A l’instar de la plupart des membres de Génération Identitaire, tous ont moins de 30 ans. L’extrême droite a donc joué fin en surfant sur la vague du « lifestyle ». Mais la couche de verni n’est pas si épaisse et le vrai visage de ces organisations de la jeunesse donne autant la gerbe que les partis politiques des aînés.
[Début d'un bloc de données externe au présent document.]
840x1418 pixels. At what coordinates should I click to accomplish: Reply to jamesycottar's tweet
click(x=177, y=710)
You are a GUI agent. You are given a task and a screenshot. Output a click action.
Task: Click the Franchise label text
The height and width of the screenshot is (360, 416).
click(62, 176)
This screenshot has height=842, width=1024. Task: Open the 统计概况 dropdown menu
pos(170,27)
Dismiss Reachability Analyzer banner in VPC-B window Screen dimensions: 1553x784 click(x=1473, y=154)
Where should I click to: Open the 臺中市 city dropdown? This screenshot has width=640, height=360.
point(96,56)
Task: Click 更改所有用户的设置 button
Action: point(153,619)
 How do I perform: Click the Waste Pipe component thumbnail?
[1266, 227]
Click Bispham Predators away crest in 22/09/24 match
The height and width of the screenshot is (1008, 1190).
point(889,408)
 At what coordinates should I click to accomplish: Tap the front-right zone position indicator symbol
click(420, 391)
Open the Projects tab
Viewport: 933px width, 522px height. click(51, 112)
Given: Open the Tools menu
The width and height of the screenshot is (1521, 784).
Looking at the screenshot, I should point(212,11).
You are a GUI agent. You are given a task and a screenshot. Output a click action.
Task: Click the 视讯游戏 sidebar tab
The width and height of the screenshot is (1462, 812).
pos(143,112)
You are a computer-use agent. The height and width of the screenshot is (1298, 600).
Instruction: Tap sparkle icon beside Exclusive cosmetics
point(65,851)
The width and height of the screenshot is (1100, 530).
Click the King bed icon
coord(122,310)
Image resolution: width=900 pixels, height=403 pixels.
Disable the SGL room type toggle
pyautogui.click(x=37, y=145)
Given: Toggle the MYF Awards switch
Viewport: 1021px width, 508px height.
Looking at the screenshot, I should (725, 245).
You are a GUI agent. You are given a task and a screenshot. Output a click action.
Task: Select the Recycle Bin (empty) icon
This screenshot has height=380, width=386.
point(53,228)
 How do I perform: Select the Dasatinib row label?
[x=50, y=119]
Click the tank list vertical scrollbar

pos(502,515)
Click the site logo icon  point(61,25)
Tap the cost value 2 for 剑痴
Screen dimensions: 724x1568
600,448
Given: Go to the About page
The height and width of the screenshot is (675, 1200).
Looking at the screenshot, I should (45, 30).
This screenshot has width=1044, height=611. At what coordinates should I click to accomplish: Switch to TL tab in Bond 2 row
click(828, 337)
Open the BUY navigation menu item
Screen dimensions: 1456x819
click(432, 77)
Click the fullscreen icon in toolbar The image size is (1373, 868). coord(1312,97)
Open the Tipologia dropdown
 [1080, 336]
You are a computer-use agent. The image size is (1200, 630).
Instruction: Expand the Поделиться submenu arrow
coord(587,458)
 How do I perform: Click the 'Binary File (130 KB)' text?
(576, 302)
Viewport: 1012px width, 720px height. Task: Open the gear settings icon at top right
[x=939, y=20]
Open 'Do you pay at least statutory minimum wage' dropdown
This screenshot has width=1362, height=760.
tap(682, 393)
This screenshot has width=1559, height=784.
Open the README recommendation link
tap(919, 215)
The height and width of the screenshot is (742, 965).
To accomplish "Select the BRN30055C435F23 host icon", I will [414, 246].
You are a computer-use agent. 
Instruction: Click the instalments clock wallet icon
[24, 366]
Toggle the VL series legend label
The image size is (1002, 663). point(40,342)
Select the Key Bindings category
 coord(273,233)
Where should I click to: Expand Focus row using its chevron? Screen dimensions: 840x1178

Ce qu’il y a d’inquiétant dans toute cette histoire, c’est qu’aucun gouvernement européen n’a vraiment pris la peine de se pencher sur le « dossier C-Star ». En période électorale, quand il faut haranguer les foules pour faire barrage aux nationalistes, tout le monde répond à l’appel. Mais quand il s’agit d’agir concrètement contre les exactions de groupuscules fascisants, là il il n’y a plus personne. Les mecs ont quand même passé deux mois à se la couler douce sur un rafiot loin d’être en règle, à couper leur signalétique quand cela leur chantait, à jouer les passeurs... bref, à transgresser un bon paquet de lois avec, en toile de fond, la ferme intention de mettre des vies humaines en danger. Mais peu importe, chacun est rentré tranquillement dans ses pénates, sans être inquiété de quoi que ce soit.
Dans le même temps, il serait bon de rappeler qu’en face, on ne s’en sort pas aussi bien. Yannis Youlountas et Jean-Jacques Rue, tous deux membres du réseau Defend Mediterranea, sont attaqués en justice par le trio de compète Sellner, Galant et Fiato pour une histoire de messages postés sur les réseaux sociaux. Les chefs de fil de l’opération Defend Europe leur demandent 30 000 euros de dommages et intérêts pour injure publique. Yannis Youlountas les avait sympathiquement affublés du surnom de « nazillon » tandis que Jean-Jacques Rue s’était contenté de commenter et partager la publication. Un comité de soutien a d’ailleurs été organisé, et une cagnotte créée sur le site Le pot commun. Le procès se tiendra à Nice, le 18 décembre prochain.